Paseando por la ciclovía.


En Bogotá hay una gran falta de espacios para el disfrute público. Entre semana, las calles están totalmente congestionadas, repletas de coches y busetas que hacen sonar sus bocinas como si cada vez que lo hicieran les regalaran mil pesos. Los peatones son tratados como enemigos a batir por todos los conductores, y las busetas expulsan columnas de humo que serían la envidia de las chimeneas del Titanic. No hay suficientes parques, y los pocos que hay no son todavía completamente seguros, a pesar de que en este sentido las cosas han mejorado considerablemente. Es el resultado de un crecimiento urbano demasiado rápido, en el que nuevas zonas se van incorporando a la ciudad mientras que las más antiguas se van abandonando, o se dejan deteriorar. En algunos casos, como el Parque de la 93, es la iniciativa vecinal la que convierte un espacio descuidado y peligroso en un parque en el que se congregan los vecinos y juegan los niños.
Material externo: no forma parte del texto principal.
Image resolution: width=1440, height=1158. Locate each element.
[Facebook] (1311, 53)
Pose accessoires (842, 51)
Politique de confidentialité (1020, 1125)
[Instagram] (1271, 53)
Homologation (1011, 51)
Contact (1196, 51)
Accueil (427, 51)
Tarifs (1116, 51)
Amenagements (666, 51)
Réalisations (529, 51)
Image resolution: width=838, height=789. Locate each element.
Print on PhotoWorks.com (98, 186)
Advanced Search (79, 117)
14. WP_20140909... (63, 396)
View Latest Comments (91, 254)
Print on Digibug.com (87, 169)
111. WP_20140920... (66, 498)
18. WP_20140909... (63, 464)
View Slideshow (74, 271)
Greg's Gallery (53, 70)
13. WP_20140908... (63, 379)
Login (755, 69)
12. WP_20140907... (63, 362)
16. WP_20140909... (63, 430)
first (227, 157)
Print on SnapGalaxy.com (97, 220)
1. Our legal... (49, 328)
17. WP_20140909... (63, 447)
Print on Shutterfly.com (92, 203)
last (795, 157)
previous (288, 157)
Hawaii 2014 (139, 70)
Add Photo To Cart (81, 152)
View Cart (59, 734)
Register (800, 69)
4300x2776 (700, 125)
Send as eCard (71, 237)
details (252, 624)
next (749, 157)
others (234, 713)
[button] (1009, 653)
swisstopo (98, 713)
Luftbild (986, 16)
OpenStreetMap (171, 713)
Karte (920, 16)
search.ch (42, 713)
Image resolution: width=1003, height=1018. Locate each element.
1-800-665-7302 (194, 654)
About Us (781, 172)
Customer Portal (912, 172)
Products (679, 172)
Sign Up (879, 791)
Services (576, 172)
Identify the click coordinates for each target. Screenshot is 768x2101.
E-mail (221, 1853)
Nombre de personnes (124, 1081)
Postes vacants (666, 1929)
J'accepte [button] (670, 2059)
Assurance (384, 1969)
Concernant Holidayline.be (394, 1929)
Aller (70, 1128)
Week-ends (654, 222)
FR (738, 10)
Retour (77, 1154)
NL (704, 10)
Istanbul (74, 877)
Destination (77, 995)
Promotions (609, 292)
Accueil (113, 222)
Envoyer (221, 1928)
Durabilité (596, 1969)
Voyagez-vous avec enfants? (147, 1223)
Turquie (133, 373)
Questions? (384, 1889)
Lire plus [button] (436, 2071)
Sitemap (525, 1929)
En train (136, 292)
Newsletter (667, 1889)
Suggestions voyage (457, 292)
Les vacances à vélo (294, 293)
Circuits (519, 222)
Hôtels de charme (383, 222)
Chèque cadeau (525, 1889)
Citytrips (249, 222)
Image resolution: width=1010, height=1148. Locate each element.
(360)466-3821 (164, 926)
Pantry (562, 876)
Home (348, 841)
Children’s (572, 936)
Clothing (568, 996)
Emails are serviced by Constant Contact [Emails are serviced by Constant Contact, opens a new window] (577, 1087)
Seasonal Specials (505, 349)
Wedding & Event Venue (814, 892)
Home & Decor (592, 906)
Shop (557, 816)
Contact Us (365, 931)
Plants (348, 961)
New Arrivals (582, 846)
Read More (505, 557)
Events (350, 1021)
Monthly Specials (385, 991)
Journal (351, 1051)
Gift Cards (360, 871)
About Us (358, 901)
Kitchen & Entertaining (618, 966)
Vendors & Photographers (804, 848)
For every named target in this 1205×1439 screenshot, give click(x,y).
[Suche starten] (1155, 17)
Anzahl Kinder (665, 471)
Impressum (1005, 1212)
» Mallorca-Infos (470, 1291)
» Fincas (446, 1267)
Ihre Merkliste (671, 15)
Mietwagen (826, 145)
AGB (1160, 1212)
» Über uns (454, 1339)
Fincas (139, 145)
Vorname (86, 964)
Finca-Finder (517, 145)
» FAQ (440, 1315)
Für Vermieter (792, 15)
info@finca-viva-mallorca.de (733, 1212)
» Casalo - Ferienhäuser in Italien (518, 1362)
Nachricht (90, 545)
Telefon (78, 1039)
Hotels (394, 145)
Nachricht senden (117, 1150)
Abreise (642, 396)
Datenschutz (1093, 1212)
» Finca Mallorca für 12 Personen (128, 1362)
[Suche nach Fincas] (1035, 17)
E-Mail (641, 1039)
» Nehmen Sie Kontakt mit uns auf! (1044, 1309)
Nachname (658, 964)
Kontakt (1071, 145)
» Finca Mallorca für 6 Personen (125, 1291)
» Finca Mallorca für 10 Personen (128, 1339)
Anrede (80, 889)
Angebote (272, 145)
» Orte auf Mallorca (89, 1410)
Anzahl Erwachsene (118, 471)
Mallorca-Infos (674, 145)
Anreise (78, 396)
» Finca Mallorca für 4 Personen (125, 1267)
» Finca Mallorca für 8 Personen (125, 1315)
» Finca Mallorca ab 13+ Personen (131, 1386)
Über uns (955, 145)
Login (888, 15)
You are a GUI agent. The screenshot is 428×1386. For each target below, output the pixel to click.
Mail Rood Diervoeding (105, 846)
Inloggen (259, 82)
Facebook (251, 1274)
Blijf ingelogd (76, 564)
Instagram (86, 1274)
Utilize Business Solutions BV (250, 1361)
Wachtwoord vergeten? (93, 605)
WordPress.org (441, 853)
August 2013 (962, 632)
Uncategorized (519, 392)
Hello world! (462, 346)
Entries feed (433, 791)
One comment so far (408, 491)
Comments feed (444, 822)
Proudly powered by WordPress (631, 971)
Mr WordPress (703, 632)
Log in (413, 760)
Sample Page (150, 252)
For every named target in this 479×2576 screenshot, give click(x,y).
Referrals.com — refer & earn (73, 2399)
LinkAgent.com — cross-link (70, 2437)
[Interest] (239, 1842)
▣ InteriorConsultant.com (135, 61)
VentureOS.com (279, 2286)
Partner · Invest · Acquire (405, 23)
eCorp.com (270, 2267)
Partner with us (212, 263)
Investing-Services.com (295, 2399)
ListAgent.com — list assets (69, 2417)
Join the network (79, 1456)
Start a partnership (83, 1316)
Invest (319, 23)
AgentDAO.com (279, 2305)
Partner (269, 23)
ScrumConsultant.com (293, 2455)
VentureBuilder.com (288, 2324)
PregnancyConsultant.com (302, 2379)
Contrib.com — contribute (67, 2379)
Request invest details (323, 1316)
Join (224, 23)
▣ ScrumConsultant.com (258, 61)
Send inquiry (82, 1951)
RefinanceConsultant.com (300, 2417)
Ciclovía, Carrera 7ª con 84. Foto: Jorge Bela
En 1976, la Alcaldía de Bogotá institucionalizó una práctica que había comenzado un par de años antes: el cierre al tráfico de algunas calles, y su apertura para los peatones y los ciclistas. La iniciativa ha sido un éxito, ya imitado en muchas ciudades del mundo (ojalá algún día tengamos un alcalde con la valentía suficiente para hacerlo en Madrid). Todos los domingos y festivos del año, 130 kilómetros de calles en Bogotá se llenan de gente que sale a disfrutar a tope de este espacio liberado de trancones, bocinazos y malos humos. Así he podido conocer tranquilamente, montado en mi bicicleta, barrios a los que tardaría horas en llegar cualquier día entre semana. También me encanta salir a correr por la carrera séptima, llegando hasta el Parque Nacional o, cuando estoy entrenado, hasta la Plaza Bolívar (8 kilómetros separan mi casa del centro de Bogotá).

Uno nunca se aburre en la ciclovía. La ciudad está sedienta de estos espacios de convivencia, y las calles temporalmente sin tráfico siempre está llenas de todo tipo de gente: pelaos en ciclas minúsculas, ancianas que pasean de la mano, atletas que trotan a toda velocidad con sus perros, familias que enseñan a sus hijas a montar en bicicleta.  Da igual en qué parte de la ciudad estemos: en todos lados es igual. No hay vendedores ambulantes, tan solo algunos puestos donde prestan asistencia a buen precio a los ciclistas. Por todos lados se ven jóvenes que patrullan las calles con un uniforme con los colores de la alcaldía: rojo y amarillo. Prestan un servicio de vigilancia, pero también llevan un botiquín de primeros auxilios, y están bien entrenados para administrar primeros auxilios. Lo puede comprobar cuando mi amiga Francesca tuvo una caída, con heridas aparatosas pero afortunadamente superficiales: la ayuda tardó muy pocos minutos en llegar.


Ayer fue un día soleado, espectacular. La 7ª estaba abarrotada de caminantes, deportistas y ciclistas. Esa es la Bogotá tranquila y apacible, que como un sueño desaparece puntualmente con el regreso de la semana laboral. El domingo que viene, de 7 de la mañana a 2, nos vemos de nuevo en la ciclovía.